We discussed a few possible solutions,
- implement a feature which allows the fleet adapter to only send the updates of the task state update message, instead of an entire snapshot. This will keep the messages small, but have the potential of dropping or missing out changes. This might or might not be desirable depending on the deployment requirements
- find a way to curb the number of updates over time, to prevent large messages when tasks are stalled or stuck
- investigate a way to allow the fleet adapter to write updates directly into a backend, which the API server queries
Posted by @jeff994:
@aaronchongth Thanks for your reply. We’re not sure it is only related to the websockets ProcessMessage. We tried to move the websockets process message function to use multiple process solution which enables it use other cores. However, we still see the rmf_api_server still full utilized 1 core when webcokets lost response when receiving json message . We suspected (but not confirmed) there’re some other rest api end points which uses a lot of CPU.
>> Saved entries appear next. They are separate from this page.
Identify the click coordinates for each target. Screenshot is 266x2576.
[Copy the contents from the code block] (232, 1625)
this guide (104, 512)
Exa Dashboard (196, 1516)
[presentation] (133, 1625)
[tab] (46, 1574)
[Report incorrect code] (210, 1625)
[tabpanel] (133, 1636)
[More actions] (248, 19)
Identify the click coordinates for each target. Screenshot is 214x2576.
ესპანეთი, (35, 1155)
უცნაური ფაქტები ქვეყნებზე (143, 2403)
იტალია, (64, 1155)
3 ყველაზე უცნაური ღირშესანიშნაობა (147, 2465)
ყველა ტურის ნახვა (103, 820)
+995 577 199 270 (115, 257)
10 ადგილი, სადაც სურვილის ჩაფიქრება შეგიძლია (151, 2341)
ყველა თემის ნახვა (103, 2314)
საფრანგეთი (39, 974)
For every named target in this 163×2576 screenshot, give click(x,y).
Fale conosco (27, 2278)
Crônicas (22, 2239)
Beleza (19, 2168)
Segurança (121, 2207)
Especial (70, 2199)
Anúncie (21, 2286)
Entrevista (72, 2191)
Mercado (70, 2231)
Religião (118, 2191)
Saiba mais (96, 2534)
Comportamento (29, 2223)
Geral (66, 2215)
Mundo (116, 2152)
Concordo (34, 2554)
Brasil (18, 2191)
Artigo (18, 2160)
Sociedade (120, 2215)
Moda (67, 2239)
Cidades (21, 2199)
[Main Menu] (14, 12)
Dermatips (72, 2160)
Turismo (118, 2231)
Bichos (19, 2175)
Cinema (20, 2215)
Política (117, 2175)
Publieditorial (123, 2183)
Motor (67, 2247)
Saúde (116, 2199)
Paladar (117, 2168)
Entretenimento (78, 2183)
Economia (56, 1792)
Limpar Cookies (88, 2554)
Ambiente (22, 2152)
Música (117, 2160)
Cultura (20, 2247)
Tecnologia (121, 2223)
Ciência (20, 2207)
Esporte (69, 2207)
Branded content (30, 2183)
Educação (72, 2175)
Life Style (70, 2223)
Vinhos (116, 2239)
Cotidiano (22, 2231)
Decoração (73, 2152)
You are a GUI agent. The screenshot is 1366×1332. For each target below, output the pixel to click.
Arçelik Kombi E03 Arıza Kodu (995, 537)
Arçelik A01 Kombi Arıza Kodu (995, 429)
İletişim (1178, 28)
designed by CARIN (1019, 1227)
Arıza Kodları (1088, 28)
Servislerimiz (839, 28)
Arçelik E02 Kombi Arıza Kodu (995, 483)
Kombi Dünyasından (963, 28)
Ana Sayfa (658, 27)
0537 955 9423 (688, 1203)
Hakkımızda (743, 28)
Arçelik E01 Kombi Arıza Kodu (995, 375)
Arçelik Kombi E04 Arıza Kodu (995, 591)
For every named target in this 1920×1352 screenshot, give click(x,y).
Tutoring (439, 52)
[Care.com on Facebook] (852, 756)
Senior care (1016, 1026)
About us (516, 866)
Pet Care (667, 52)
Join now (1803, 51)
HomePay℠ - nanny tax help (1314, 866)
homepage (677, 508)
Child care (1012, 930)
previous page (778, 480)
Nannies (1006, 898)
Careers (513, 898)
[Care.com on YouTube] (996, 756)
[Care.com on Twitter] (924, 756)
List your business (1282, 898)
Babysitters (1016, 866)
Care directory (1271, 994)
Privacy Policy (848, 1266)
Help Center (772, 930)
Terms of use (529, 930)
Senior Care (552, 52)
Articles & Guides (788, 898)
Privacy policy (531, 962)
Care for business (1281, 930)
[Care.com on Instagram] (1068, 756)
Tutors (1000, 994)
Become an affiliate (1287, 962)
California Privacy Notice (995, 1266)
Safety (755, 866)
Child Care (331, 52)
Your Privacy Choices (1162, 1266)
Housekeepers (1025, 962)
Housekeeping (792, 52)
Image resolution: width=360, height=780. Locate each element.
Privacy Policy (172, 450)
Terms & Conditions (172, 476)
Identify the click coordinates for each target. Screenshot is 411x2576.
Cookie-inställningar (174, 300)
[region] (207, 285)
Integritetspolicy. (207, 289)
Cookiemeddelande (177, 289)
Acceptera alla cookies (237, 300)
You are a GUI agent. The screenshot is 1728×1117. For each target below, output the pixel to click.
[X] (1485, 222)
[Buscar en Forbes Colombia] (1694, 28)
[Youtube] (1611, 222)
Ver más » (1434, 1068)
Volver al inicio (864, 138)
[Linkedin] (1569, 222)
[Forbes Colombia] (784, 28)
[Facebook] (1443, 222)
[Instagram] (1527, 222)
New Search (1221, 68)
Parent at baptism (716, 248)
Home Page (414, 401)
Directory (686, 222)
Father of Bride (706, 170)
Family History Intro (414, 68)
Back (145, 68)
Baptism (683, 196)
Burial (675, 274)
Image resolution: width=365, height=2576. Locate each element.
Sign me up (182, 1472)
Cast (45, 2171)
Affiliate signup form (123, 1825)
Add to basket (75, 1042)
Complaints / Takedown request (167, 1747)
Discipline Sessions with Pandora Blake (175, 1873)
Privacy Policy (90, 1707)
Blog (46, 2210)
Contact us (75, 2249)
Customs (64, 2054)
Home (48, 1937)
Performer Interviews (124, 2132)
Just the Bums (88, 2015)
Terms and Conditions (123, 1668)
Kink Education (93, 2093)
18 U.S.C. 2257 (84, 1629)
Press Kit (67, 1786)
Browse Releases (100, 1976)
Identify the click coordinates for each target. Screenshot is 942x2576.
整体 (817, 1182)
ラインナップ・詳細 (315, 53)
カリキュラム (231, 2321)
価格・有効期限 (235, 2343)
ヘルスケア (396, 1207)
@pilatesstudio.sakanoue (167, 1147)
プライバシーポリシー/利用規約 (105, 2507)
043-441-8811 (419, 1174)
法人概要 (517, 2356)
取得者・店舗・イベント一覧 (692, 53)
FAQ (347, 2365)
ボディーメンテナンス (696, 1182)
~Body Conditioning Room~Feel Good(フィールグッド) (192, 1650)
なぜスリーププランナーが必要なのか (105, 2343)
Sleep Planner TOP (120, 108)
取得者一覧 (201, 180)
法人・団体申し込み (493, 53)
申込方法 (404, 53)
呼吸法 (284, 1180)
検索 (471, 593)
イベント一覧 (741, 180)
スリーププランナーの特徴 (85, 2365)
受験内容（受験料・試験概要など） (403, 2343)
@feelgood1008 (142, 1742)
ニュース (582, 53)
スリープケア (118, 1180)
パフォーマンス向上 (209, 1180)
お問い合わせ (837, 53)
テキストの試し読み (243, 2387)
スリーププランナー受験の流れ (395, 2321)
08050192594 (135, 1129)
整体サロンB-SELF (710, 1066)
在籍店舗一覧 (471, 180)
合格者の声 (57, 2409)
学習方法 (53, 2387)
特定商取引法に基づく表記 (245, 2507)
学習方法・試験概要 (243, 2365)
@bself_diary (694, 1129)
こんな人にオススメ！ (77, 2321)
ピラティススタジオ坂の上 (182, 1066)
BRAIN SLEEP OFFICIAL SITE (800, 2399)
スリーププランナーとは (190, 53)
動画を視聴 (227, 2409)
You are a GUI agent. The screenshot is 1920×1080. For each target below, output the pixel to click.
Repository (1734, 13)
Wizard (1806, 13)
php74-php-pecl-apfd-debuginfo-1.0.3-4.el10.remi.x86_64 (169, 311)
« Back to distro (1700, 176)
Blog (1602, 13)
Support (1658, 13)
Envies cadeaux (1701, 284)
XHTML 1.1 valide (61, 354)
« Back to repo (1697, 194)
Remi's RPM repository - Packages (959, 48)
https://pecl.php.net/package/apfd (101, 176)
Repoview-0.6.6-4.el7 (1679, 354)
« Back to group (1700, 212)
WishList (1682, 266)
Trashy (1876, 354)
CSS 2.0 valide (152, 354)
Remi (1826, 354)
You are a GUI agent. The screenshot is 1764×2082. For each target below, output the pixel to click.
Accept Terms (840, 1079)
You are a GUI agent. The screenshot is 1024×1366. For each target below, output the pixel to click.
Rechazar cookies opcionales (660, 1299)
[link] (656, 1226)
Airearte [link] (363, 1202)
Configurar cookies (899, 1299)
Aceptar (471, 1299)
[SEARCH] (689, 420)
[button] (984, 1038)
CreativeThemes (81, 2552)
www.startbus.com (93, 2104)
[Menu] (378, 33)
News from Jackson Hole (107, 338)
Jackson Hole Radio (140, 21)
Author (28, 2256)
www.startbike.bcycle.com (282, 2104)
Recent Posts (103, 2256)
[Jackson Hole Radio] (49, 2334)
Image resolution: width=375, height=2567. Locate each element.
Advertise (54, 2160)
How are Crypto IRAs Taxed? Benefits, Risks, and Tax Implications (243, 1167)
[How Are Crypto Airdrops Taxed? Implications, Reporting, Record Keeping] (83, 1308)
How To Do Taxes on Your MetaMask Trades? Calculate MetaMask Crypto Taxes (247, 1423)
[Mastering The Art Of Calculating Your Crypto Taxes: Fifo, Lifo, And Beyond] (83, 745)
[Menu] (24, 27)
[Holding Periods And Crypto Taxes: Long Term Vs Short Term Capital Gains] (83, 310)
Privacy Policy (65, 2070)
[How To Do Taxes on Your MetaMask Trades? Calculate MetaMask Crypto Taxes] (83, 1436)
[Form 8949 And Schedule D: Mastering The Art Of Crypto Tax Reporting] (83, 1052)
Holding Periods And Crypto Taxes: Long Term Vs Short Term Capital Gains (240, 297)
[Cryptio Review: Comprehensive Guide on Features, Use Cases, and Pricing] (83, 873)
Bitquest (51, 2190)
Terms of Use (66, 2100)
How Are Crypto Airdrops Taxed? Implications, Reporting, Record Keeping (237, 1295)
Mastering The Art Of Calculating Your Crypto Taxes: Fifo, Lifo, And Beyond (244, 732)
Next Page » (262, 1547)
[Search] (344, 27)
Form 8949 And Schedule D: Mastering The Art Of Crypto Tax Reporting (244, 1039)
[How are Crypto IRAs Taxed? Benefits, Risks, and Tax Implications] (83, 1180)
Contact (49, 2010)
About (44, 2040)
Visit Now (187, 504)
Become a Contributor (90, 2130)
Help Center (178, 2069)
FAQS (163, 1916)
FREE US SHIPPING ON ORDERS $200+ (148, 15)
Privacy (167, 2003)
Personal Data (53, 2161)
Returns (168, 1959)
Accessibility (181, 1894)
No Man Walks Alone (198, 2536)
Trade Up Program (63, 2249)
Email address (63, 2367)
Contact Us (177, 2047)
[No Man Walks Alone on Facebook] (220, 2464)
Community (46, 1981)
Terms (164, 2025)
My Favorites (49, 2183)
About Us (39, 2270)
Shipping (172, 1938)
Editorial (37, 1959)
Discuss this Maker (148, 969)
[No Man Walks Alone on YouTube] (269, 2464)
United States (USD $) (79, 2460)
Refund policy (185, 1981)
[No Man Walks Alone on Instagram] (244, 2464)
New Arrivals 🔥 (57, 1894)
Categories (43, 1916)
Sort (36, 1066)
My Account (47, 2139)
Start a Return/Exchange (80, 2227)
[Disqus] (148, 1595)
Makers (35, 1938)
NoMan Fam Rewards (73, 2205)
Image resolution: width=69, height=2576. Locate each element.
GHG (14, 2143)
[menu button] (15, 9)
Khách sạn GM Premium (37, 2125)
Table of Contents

Edited by @jeff994 at 2025-02-12T06:05:05Z
Posted by @jeff994:
Found one of the main contributor to the message length is the task states events. During our testing, we found that the phases events can reach more 2.4k for a single phase.
Edited by @jeff994 at 2025-02-19T01:20:37Z
Posted by @aaronchongth:
Thanks for confirming. Yes we have seen this before, but only in the case where the robot is stuck for an extended period of time without resolving the issue.
We discussed a few possible solutions,
- implement a feature which allows the fleet adapter to only send the updates of the task state update message, instead of an entire snapshot. This will keep the messages small, but have the potential of dropping or missing out changes. This might or might not be desirable depending on the deployment requirements
- find a way to curb the number of updates over time, to prevent large messages when tasks are stalled or stuck
- investigate a way to allow the fleet adapter to write updates directly into a backend, which the API server queries
As mentioned, there are several ways forward. This has been mentioned in the community meeting and we are still evaluating solutions and fixes at the moment.
For now, the most straightforward fix might be to figure out why the robot is getting stuck, resulting in the number of messages, and resolving that by perhaps optimizing the RMF navigation graphs or ensuring blockages don’t happen.